Task to complete:
Copy the following records line for line, leaving every character unchanged.

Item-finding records
## start

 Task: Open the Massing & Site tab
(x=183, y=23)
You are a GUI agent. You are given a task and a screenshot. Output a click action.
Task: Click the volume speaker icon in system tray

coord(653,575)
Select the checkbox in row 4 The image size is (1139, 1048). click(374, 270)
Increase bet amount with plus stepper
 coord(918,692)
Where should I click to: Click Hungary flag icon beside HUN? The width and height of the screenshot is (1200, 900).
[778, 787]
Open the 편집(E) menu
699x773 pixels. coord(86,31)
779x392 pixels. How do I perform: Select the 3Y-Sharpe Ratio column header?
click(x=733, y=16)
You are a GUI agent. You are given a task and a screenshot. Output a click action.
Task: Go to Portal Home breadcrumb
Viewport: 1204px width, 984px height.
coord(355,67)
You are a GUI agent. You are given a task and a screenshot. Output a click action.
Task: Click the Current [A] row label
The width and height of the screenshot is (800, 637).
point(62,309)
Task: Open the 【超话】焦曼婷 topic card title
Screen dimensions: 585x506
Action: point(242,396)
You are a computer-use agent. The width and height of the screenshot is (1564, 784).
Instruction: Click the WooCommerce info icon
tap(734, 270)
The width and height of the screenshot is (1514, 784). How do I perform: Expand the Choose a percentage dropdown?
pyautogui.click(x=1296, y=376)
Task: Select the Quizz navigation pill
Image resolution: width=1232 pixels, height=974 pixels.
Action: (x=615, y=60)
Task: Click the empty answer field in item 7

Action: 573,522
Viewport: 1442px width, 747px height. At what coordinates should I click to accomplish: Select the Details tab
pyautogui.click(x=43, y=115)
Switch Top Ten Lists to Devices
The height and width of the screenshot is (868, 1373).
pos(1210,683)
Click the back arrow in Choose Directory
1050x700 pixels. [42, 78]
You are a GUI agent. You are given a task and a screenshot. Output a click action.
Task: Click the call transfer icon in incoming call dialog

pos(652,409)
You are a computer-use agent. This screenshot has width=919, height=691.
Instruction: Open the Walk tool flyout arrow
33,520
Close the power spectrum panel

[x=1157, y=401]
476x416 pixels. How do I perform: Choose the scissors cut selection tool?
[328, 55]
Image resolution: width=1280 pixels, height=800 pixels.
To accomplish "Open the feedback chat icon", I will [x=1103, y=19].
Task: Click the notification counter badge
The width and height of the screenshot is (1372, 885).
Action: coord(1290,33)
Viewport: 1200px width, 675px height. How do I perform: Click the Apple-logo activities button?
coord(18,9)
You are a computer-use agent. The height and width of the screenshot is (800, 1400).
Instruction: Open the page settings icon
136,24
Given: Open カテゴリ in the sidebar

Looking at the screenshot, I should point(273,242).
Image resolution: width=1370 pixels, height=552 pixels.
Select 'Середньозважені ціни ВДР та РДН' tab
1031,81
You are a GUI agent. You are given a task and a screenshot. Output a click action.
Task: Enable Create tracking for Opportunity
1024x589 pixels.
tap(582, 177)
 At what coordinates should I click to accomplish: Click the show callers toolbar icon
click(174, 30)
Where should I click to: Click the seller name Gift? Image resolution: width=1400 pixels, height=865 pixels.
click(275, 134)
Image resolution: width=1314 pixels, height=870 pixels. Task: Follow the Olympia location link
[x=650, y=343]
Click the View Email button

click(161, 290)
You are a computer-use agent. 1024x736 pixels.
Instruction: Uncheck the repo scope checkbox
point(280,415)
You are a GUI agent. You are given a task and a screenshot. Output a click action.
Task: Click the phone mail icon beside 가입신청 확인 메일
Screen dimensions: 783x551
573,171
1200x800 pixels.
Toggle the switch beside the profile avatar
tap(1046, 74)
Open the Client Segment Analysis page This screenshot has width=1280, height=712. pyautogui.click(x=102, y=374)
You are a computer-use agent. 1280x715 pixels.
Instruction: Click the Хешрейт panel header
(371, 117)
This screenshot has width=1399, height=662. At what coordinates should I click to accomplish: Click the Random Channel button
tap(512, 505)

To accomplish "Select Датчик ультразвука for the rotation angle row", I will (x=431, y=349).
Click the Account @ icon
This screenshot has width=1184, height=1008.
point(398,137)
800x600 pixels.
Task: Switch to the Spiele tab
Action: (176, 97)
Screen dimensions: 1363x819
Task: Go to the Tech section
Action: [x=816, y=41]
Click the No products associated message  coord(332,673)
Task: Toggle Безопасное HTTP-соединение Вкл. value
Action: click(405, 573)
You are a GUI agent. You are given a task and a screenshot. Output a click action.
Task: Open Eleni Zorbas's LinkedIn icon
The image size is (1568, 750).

## end

Written reply:
 Task: Open the Massing & Site tab
(x=183, y=23)
You are a GUI agent. You are given a task and a screenshot. Output a click action.
Task: Click the volume speaker icon in system tray

coord(653,575)
Select the checkbox in row 4 The image size is (1139, 1048). click(374, 270)
Increase bet amount with plus stepper
 coord(918,692)
Where should I click to: Click Hungary flag icon beside HUN? The width and height of the screenshot is (1200, 900).
[778, 787]
Open the 편집(E) menu
699x773 pixels. coord(86,31)
779x392 pixels. How do I perform: Select the 3Y-Sharpe Ratio column header?
click(x=733, y=16)
You are a GUI agent. You are given a task and a screenshot. Output a click action.
Task: Go to Portal Home breadcrumb
Viewport: 1204px width, 984px height.
coord(355,67)
You are a GUI agent. You are given a task and a screenshot. Output a click action.
Task: Click the Current [A] row label
The width and height of the screenshot is (800, 637).
point(62,309)
Task: Open the 【超话】焦曼婷 topic card title
Screen dimensions: 585x506
Action: point(242,396)
You are a computer-use agent. The width and height of the screenshot is (1564, 784).
Instruction: Click the WooCommerce info icon
tap(734, 270)
The width and height of the screenshot is (1514, 784). How do I perform: Expand the Choose a percentage dropdown?
pyautogui.click(x=1296, y=376)
Task: Select the Quizz navigation pill
Image resolution: width=1232 pixels, height=974 pixels.
Action: (x=615, y=60)
Task: Click the empty answer field in item 7

Action: 573,522
Viewport: 1442px width, 747px height. At what coordinates should I click to accomplish: Select the Details tab
pyautogui.click(x=43, y=115)
Switch Top Ten Lists to Devices
The height and width of the screenshot is (868, 1373).
pos(1210,683)
Click the back arrow in Choose Directory
1050x700 pixels. [42, 78]
You are a GUI agent. You are given a task and a screenshot. Output a click action.
Task: Click the call transfer icon in incoming call dialog

pos(652,409)
You are a computer-use agent. This screenshot has width=919, height=691.
Instruction: Open the Walk tool flyout arrow
33,520
Close the power spectrum panel

[x=1157, y=401]
476x416 pixels. How do I perform: Choose the scissors cut selection tool?
[328, 55]
Image resolution: width=1280 pixels, height=800 pixels.
To accomplish "Open the feedback chat icon", I will [x=1103, y=19].
Task: Click the notification counter badge
The width and height of the screenshot is (1372, 885).
Action: coord(1290,33)
Viewport: 1200px width, 675px height. How do I perform: Click the Apple-logo activities button?
coord(18,9)
You are a computer-use agent. The height and width of the screenshot is (800, 1400).
Instruction: Open the page settings icon
136,24
Given: Open カテゴリ in the sidebar

Looking at the screenshot, I should point(273,242).
Image resolution: width=1370 pixels, height=552 pixels.
Select 'Середньозважені ціни ВДР та РДН' tab
1031,81
You are a GUI agent. You are given a task and a screenshot. Output a click action.
Task: Enable Create tracking for Opportunity
1024x589 pixels.
tap(582, 177)
 At what coordinates should I click to accomplish: Click the show callers toolbar icon
click(174, 30)
Where should I click to: Click the seller name Gift? Image resolution: width=1400 pixels, height=865 pixels.
click(275, 134)
Image resolution: width=1314 pixels, height=870 pixels. Task: Follow the Olympia location link
[x=650, y=343]
Click the View Email button

click(161, 290)
You are a computer-use agent. 1024x736 pixels.
Instruction: Uncheck the repo scope checkbox
point(280,415)
You are a GUI agent. You are given a task and a screenshot. Output a click action.
Task: Click the phone mail icon beside 가입신청 확인 메일
Screen dimensions: 783x551
573,171
1200x800 pixels.
Toggle the switch beside the profile avatar
tap(1046, 74)
Open the Client Segment Analysis page This screenshot has width=1280, height=712. pyautogui.click(x=102, y=374)
You are a computer-use agent. 1280x715 pixels.
Instruction: Click the Хешрейт panel header
(371, 117)
This screenshot has width=1399, height=662. At what coordinates should I click to accomplish: Click the Random Channel button
tap(512, 505)

To accomplish "Select Датчик ультразвука for the rotation angle row", I will (x=431, y=349).
Click the Account @ icon
This screenshot has width=1184, height=1008.
point(398,137)
800x600 pixels.
Task: Switch to the Spiele tab
Action: (176, 97)
Screen dimensions: 1363x819
Task: Go to the Tech section
Action: [x=816, y=41]
Click the No products associated message  coord(332,673)
Task: Toggle Безопасное HTTP-соединение Вкл. value
Action: click(405, 573)
You are a GUI agent. You are given a task and a screenshot. Output a click action.
Task: Open Eleni Zorbas's LinkedIn icon
The image size is (1568, 750).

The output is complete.